I can see it in the racial slur that so easily slides from someone’s lips. I see it in the stereotype-laden comment – so commonplace that no one seems to notice. I can see the evil as backs are turned, faces look aways, and ears are closed to the needs of others deemed “lesser” in some way. I see it as we laugh at a “harmless” joke at another’s expense. I see it in selfish actions, thoughtless remarks and a passive response to wrong. I see, all around me, how little things can turn into bigger things. Do you see it too?
Recently, on Yom HaShoah (Holocaust Remembrance Day), I listened to the story of a survivor. He detailed his experience and shared the horrors of what he had endured. I cried as I listened, sad and angry that this had happened. At the end of his story, the survivor said that he wanted to leave the audience with one final thought. He told us to always, always look out for others. He said to treat others better even than we would treat ourselves. His survival, he reminded us, was due to someone looking out for him.
So, who are you looking out for? Am I treating others better than I treat myself? Are we looking out for our fellow humans or are we getting lost in comparisons, name calling, and jokes? Do we realize that hurting people are real – evil is prevalent – and standing up against wrong is oh-so needed? I know that too many times I have been guilty of letting a joke or comment slide – guilty of not standing up against wrong. I know that I have not always treated others better than my own self.

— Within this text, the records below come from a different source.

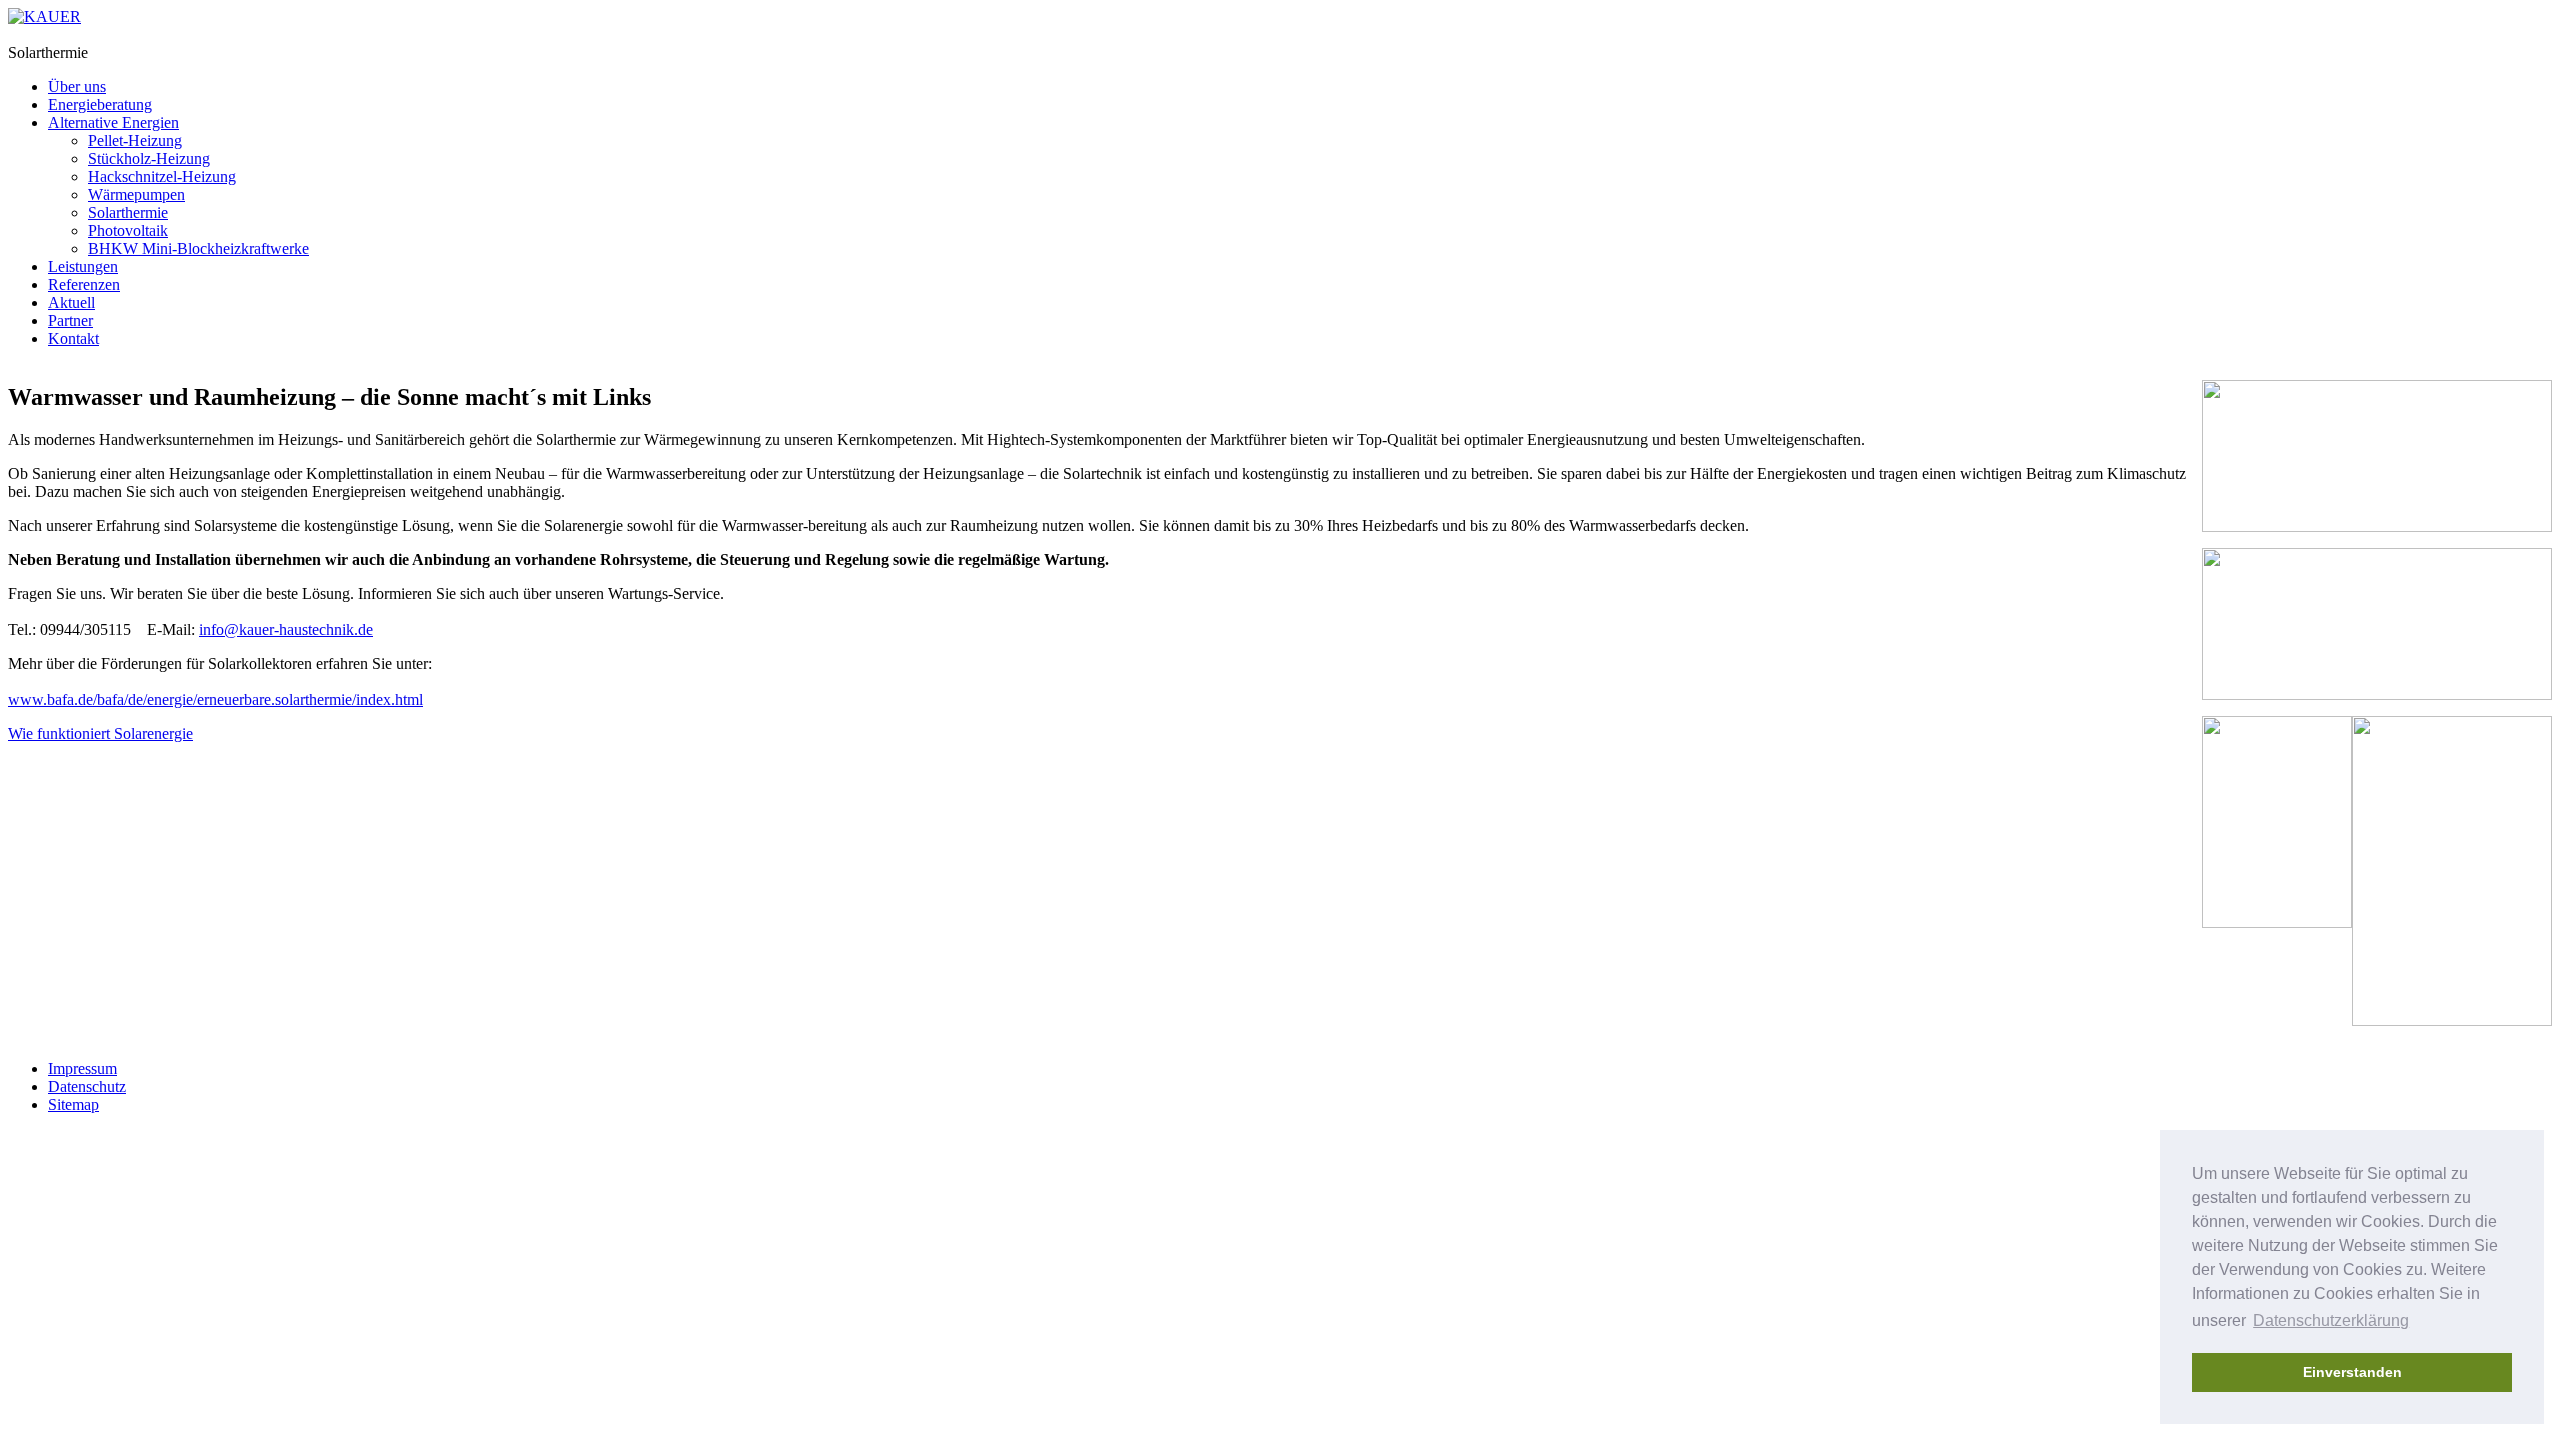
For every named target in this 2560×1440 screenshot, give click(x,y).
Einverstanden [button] (2352, 1372)
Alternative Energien (113, 122)
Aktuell (71, 302)
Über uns (77, 86)
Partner (70, 320)
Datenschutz (87, 1086)
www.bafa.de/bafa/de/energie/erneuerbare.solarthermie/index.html (215, 699)
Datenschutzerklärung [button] (2331, 1320)
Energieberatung (100, 104)
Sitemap (73, 1104)
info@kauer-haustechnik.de (286, 629)
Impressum (82, 1068)
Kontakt (73, 338)
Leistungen (83, 266)
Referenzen (84, 284)
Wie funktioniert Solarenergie (100, 733)
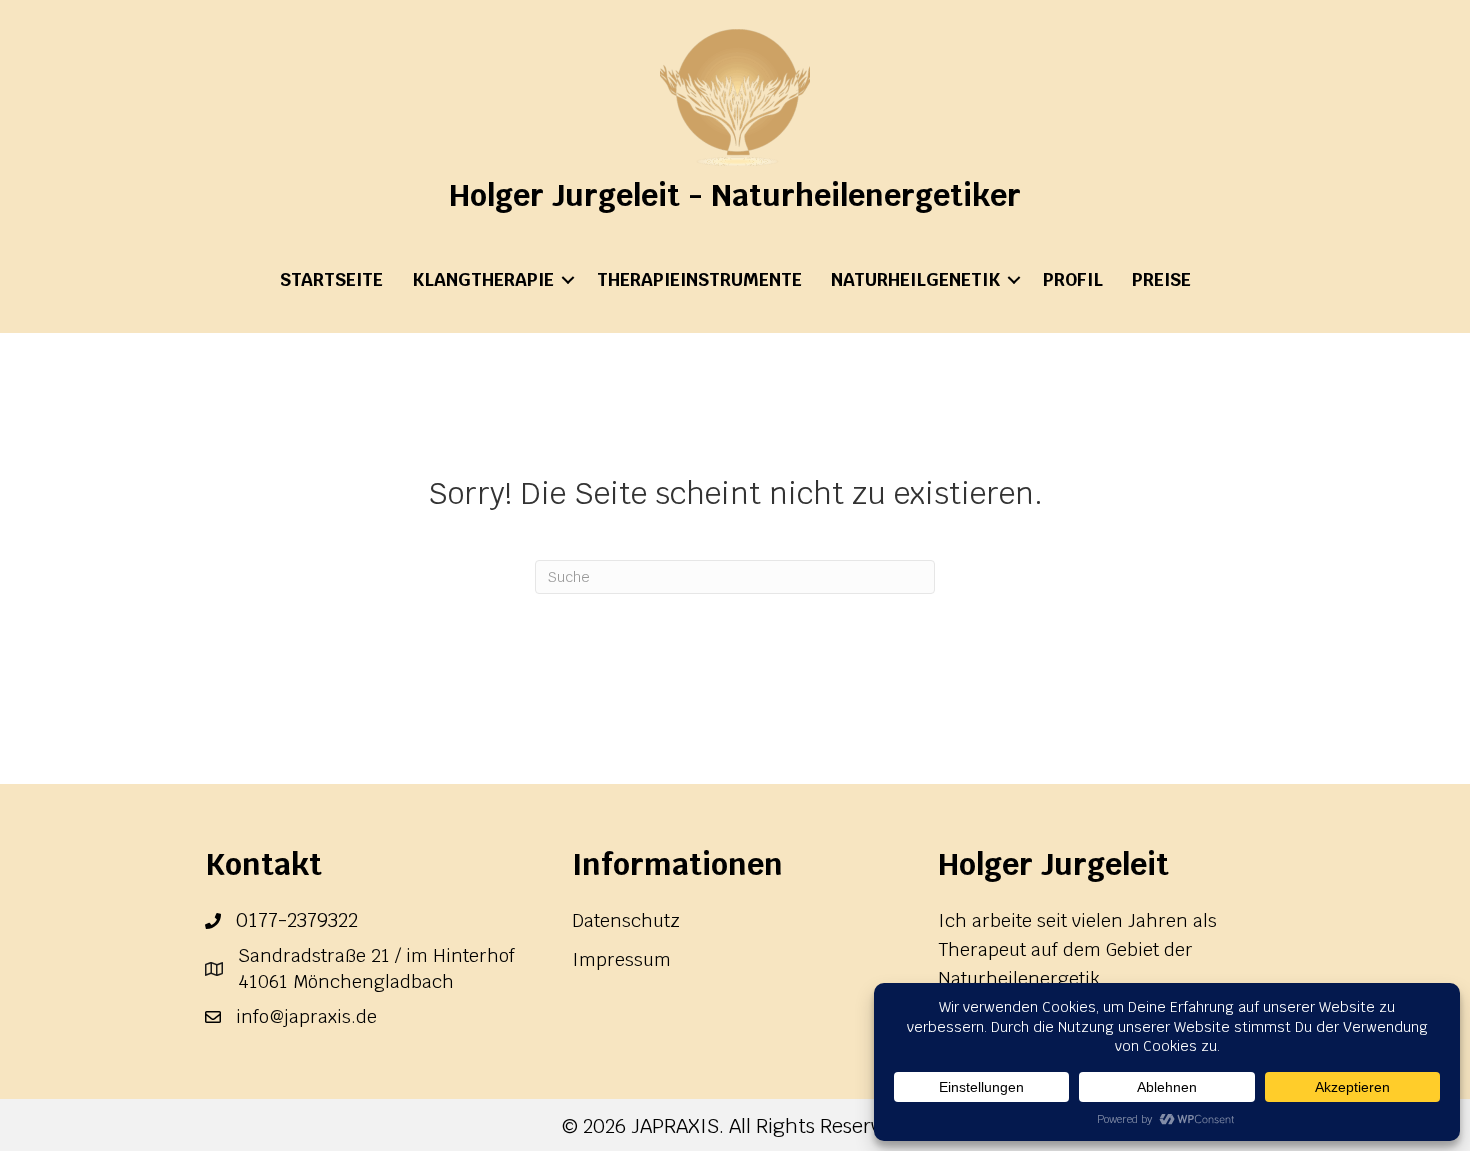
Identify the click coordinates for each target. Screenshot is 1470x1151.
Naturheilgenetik (915, 279)
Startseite (331, 279)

Friends, it’s time. It is time to not only do good but to also stand against evil. It is time to look out for others – those like us in some ways and those unlike us in other ways. It is time to take a long, hard look at the way we think and the things we say – it’s time to make changes wherever necessary. Find someone that you can look out for. And then find another someone. Encourage others to join you in the fight against wrong-doings. Turn your face to those who are hurting. Turn your face, and your eyes, and your hands. Lift up a fellow human and work to stem the tide of evil by saying no to unkind words, educating against the racial slur and stereotype-laden remarks, and lending a helping hand whenever needed and as often as needed.
Truly, each of us can make a difference.